Filme experimental com pouco menos de nove minutos, “The Kiss” abriu as hostilidades com o propósito imediato de abalar consciências (as mais conservadoras e todas as demais). Partindo do filme homólogo de 1896, realizado por William Heise, “um escândalo para a altura”, Miguel De editou numa peça única um conjunto de beijos, tendo como fonte a imensa oferta pornográfica que paira na internet. Estamos aqui muito longe da puerilidade de “Cinema Paraíso”, tão pouco dos “beijos técnicos” das telenovelas. São beijos fortemente “lubrificados”, alheios ao género dos parceiros, acompanhados duma panóplia de sons sugestivos, que Miguel De amplia e repete até à exaustão. A sequência está ali para provocar desconforto, mas sobretudo para interrogar os critérios de cada um numa hipotética classificação da obscenidade e da sua censura, no todo ou em parte. O poder do algoritmo que “censura o mamilo da mulher mas não o do homem” foi posto em causa e, com ele, ampliou-se a discussão aos direitos autorais, à forma como a produção artística se vê condicionada nas redes sociais e, até, aos casos de polícia. O começo perfeito de uma noite que, tão cedo, não se apagará da memória de todos.

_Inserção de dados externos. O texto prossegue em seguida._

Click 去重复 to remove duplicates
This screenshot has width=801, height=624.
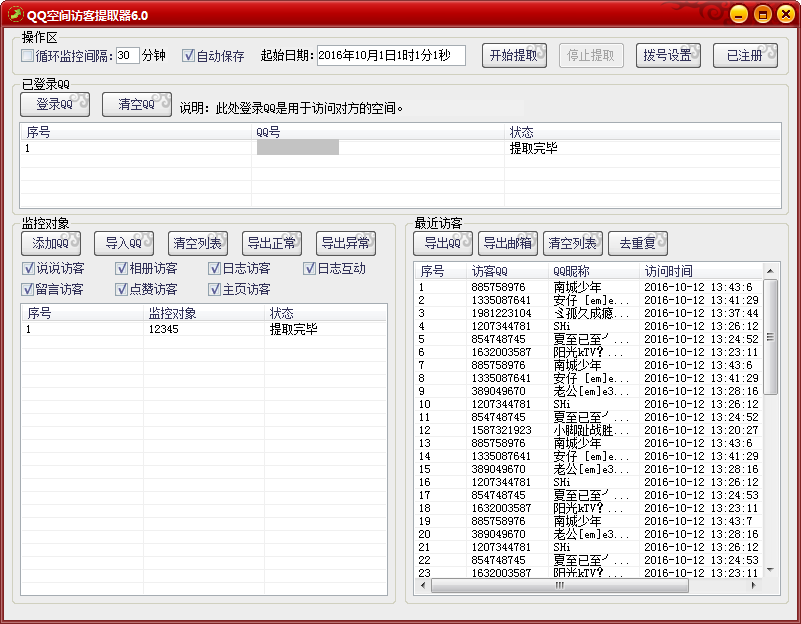(x=637, y=243)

Mais contido mas nem por isso menos perturbador, “Give Up The Ghost” é uma ficção de Pedro Rilhó que gira em torno de um beijo que, no dizer de um dos parceiros, foi tudo menos consensual. Saltando para fora da esfera íntima, o momento acabou por constituir um verdadeiro abalo na auto-representação de um mundo apenas esboçado, as réplicas a prolongarem-se no tempo e a afectarem profundamente o viver e o sentir dos envolvidos. Mas será que as coisas poderiam ter corrido de outra forma? Despindo-se de tudo, de uma verdade tocante, Pedro Rilhó colou as suas próprias vivências às de uma das personagens, oferecendo-nos um retrato marcadamente autobiográfico, o que o torna ainda mais inquietante. Legitimá-lo através daquilo que pode ser visto como a exorcização dos seus fantasmas (daí o título do filme), uma espécie de “psicoterapia pelo cinema”, será uma das leituras possíveis do filme, mas aquilo que passou da igualmente prolongada discussão foi a necessidade de repensar o consentimento, o abuso e o trauma, conceitos cada vez mais voláteis mas nem por isso menos importantes e cujas marcas se perpetuam no tempo.

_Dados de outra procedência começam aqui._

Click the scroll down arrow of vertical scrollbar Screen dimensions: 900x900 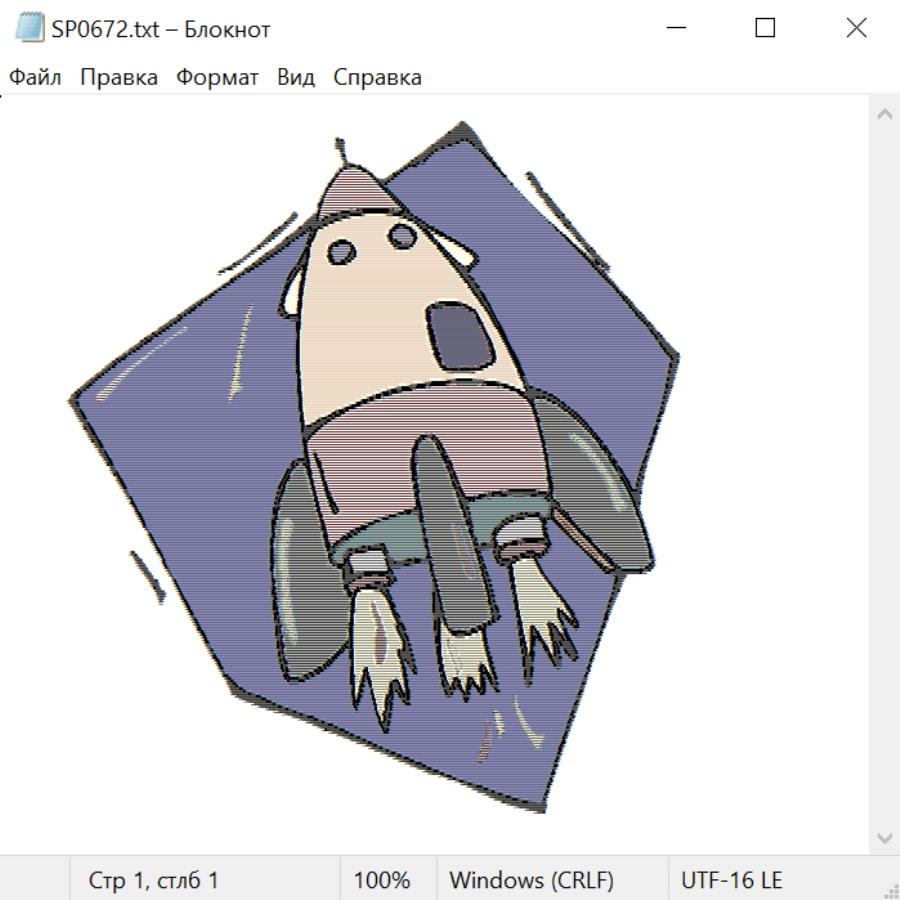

Para o final estava reservado “A Vaca de Fogo”, filme de Vasco de Oliveira anunciado como um “musical” e que, por esse motivo, recolhia enormes expectativas. Deste ponto de vista, falando em termos pessoais, o desapontamento não poderia ter sido maior. Os traços característicos do género surgem apenas esporadicamente e os critérios para a sua utilização causam no espectador mais estranheza do que simpatia. O filme, todavia, tem uma história poderosa, decorrente de uma relação homossexual que envolve um menor e acaba por cair na alçada da justiça. Na esfera do chamado “filme de tribunal”, “A Vaca de Fogo” remete, tal como os filmes anteriores, para as balizas que definem e regulam a moralidade e as emoções e de que modo essa regulação é castradora, colidindo com o sentir de cada um. Uma intervenção acalorada mas tremendamente oportuna de uma das espectadoras sobre o poder do cinema e a forma como pode condicionar comportamentos e alimentar o indesejável e o ilícito marcou o momento de debate, mas aquilo que fica é, uma vez mais, o Homem e a sua circunstância. José Ortega Y Gasset passou por aqui.